Working With Your FSDO They’re on your side...really! By Michelle Garetson April 2001 Many technicians would rather visit the dentist than to make their way into a Flight Standards District Office (FSDO) as pulling teeth seems less...


Working With Your FSDO

They’re on your side...really!

By Michelle Garetson

April 2001

Many technicians would rather visit the dentist than to make their way into a Flight Standards District Office (FSDO) as pulling teeth seems less painful than pulling logbooks.
Is it that we fear authority? Is it that we feel those at the FSDO are in some way "out to get us"? Or, is it just a nagging feeling that maybe we don’t have all of the procedures and records as accurate and as compliant as they could and should be?
A running joke about the FAA claims that its motto is, "We’re not happy ’til you’re not happy." Truth be told, the FSDO personnel’s feelings are quite the opposite.
Put your fears in the tool drawer and talk with your FAA representative either on your turf or theirs to really find out how you can work together towards the common goal of aviation safety.

At your service
Guidance with respect to the regulations and compliance with those regulations, as well as safety advice are some of the services offered at the FSDO.
"Give us a call first before you get into trouble," advises Ray Peterson, Airworthiness Safety Program Manager for the FSDO in Milwaukee, WI. "We don't enjoy writing people up after the fact if we could have helped them avoid the problem at the start."

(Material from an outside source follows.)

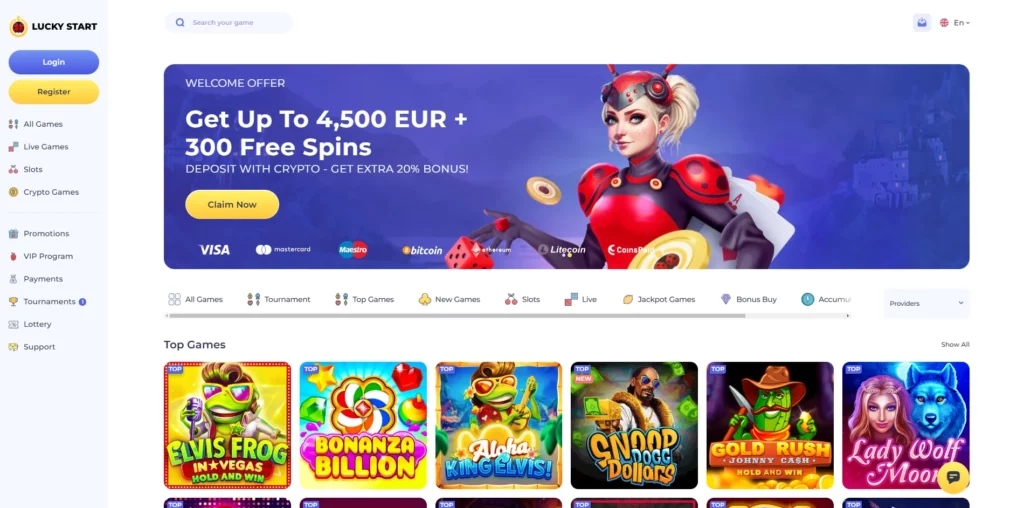Click the Bonus Buy diamond icon

(726, 299)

Critical issues facing FSDOs
Just like the technician shortage, pilot shortage, and air traffic controller shortage, there are also personnel shortages in the FAA. Budget constraints and an incredible workload are causes for delays in returning phone calls, emails, letters with decisions on policies and procedures.
A request from Peterson, "Be patient with us. Quick answers aren’t always available and we’ve got to give the right response."

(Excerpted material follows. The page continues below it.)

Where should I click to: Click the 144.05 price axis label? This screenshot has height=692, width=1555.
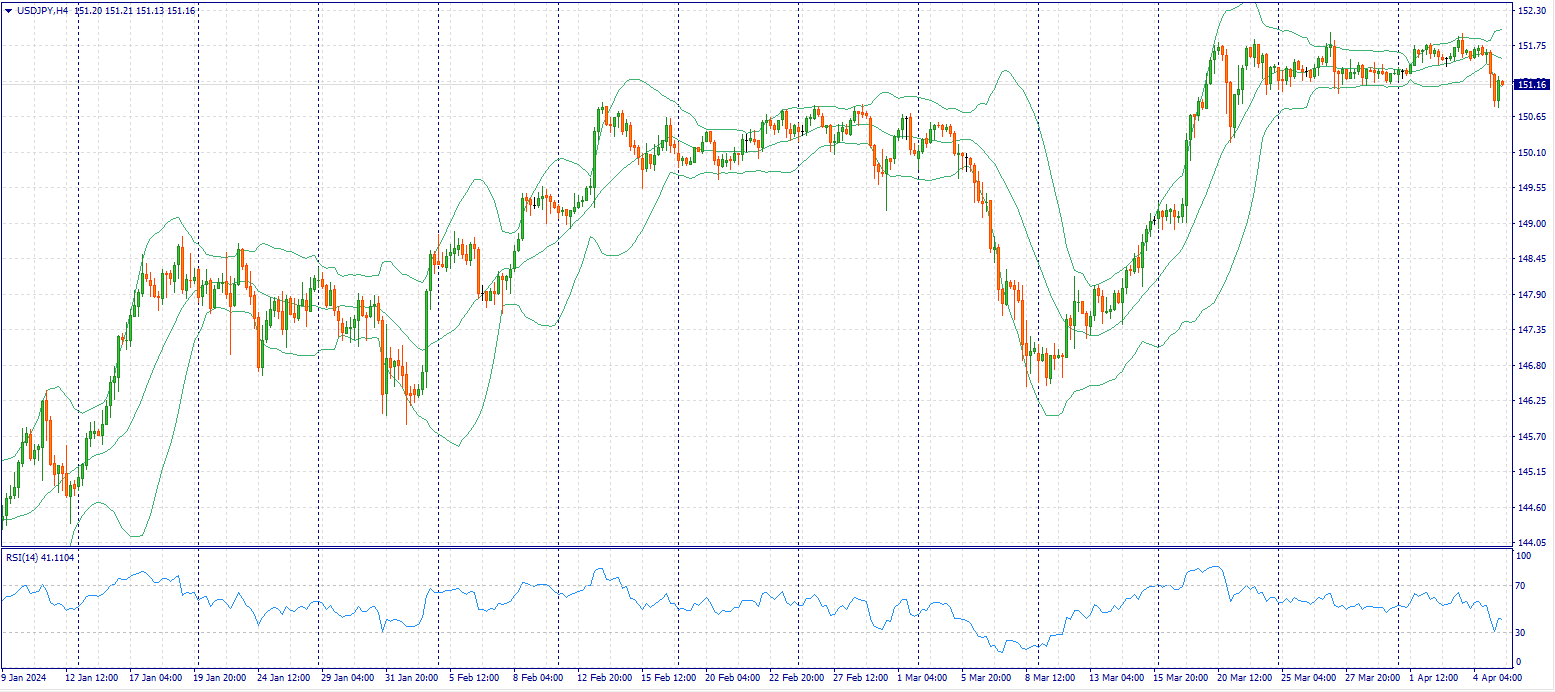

Is there recurrency training for FSDO personnel?
"We try to get to between three and five classes a year," explains Peterson, "and those are conducted at FAA headquarter offices such as Oklahoma City."
George Mahurin, Safety Program Manager of Airworthiness at the Long Beach, CA FSDO adds that courses can range in topics such as Composite technology or Human Factors in Aircraft Accidents.

FAA FAQ’s
Both Peterson and Mahurin report that the leading most frequently asked questions are:
1. What do I need to do to become an A&P?
2. Where do I go to get a replacement aircraft certificate or airman certificate?
3. What can I do with my military experience?
4. How do I get a Ferry Permit?

Special Flight Permits (Ferry Permits) are the "get out of town legally" certificates as Bill O’Brien described in his article Two Pieces of Paper (AMT June 1999). Usually ferry permits are for one flight only, but depending on circumstances, could have a half a dozen or more and can be used for flying an aircraft to a base where maintenance can be performed, to a place of storage, delivering or exporting the aircraft, production flight testing of new production aircraft, evacuating aircraft from areas of impending danger, or conducting customer demonstration flights.
A frequently asked question of AMT from readers is, "Do I have to work with the FSDO closest to my location?" Usually, the real reason for this question is that they have had a bad experience with their local FSDO or they have a personality conflict with someone at the FSDO. Putting this question to Peterson and Mahurin, they both replied, "Yes," but added that there are exceptions as in cases where people are away from their local FSDO and need questions answered, or they require other services before they can continue back to their home base.
Peterson explains further, "FSDOs get skeptical when someone from, let’s say, Miami calls and wants to work through the Milwaukee office. Everyone at the FSDO has been out in the field before coming to work for the FAA. We understand that the person on the other end of the phone may have had a bad experience with their local representative or may have a conflict of opinion with that representative. It goes both ways — sometimes people have a negative attitude or a pre-conceived perception about the FAA before they come to see us — it’s a difficult way to start a relationship."